Slashdot Mirror


How a Researcher Hacked His Own Computer and Found One of the Worst CPU Bugs Ever Found (reuters.com)

Reuters tells the story of how Daniel Gruss, a 31-year-old information security researcher and post-doctoral fellow at Austria's Graz Technical University, hacked his own computer and exposed a flaw in most of the Intel chips made in the past two decades. Prior to his discovery, Gruss and his colleagues Moritz Lipp and Michael Schwarz had thought such an attack on the processor's "kernel" memory, which is meant to be inaccessible to users, was only theoretically possible. From the report: "When I saw my private website addresses from Firefox being dumped by the tool I wrote, I was really shocked," Gruss told Reuters in an email interview, describing how he had unlocked personal data that should be secured. Gruss, Lipp and Schwarz, working from their homes on a weekend in early December, messaged each other furiously to verify the result. "We sat for hours in disbelief until we eliminated any possibility that this result was wrong," said Gruss, whose mind kept racing even after powering down his computer, so he barely caught a wink of sleep.

Gruss and his colleagues had just confirmed the existence of what he regards as "one of the worst CPU bugs ever found." The flaw, now named Meltdown, was revealed on Wednesday and affects most processors manufactured by Intel since 1995. Separately, a second defect called Spectre has been found that also exposes core memory in most computers and mobile devices running on chips made by Intel, Advanced Micro Devices (AMD) and ARM Holdings, a unit of Japan's Softbank.

2 of 138 comments (clear)

  1. Three independent teams found bug at same time by JoeyRox · · Score: 5, Interesting

    FTA: The key players were independent researcher Paul Kocher and the team at a company called Cyberus Technology, said Gruss, while Jann Horn at Google Project Zero (GOOGL.O) came to similar conclusions independently.

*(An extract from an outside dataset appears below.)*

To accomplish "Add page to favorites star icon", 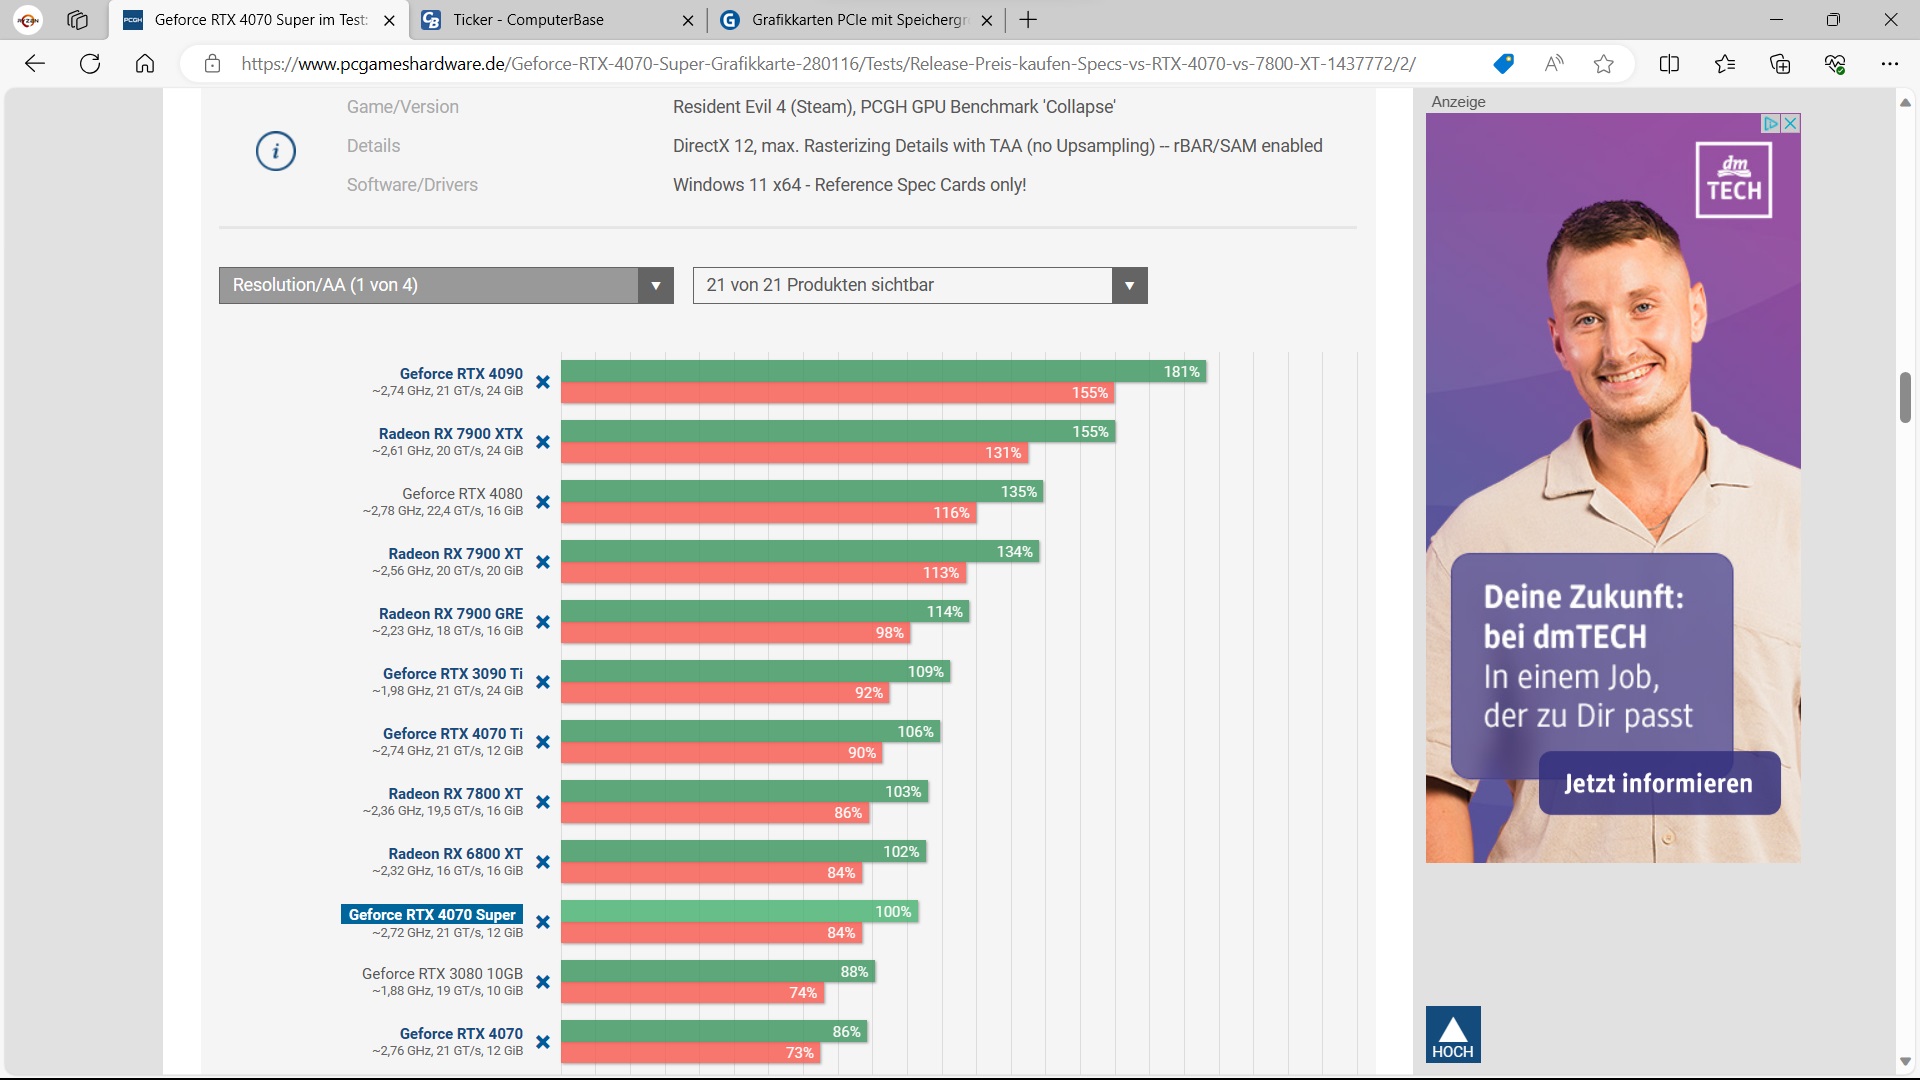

    Which begs the question - how long has the NSA known about this too?

  2. Re: AMD bug only affects THE SAME PROCESS, unlike by limaxray · · Score: 2, Interesting

    That's not at all true. Spectre can most certainly access memory from other processes, including on AMD.

    What they are referring to is Meltdown, which is specifically a privilege escalation exploit that allows a user process to access kernel memory from within it's own virtual memory space. Spectre, on the other hand, tricks another process to leak it's protected memory.

    Even then, the Spectre paper specifically mentions how it may be possible to use it to access privileged memory by targeting an interrupt or syscall.

    And AMD may very well turn out to be vulnerable to Meltdown too. While the researchers weren't able to get their PoC working on AMD CPUs, they did show that they *do* out of order execute instructions following an illegal memory access and discuss the problem may just be a matter of optimizing the side channel method they used.

    Honestly I think AMD is being very dishonest in their announcement, beyond just the Meltdown handwaving. They claim the Spectre bounds check bypass has been fixed with software, but I haven't heard of a good software solution to this, much less have I seen an actual patch. Then they claim the Spectre branch target injection isn't an issue, but my understanding is this is just a matter of figuring out how to better mistrain AMDs branch prediction, as was done with Intel's.

    These vulns are much more difficult to develop than your typical software vulns, and the researchers have barely even scratched the surface. There's sure to be much more to come and AMDs claims to be largely immune are horribly irresponsible. Until they disclose their actual reasoning behind their claims, I'm going to assume they're full of shit and just as vulnerable as everyone else.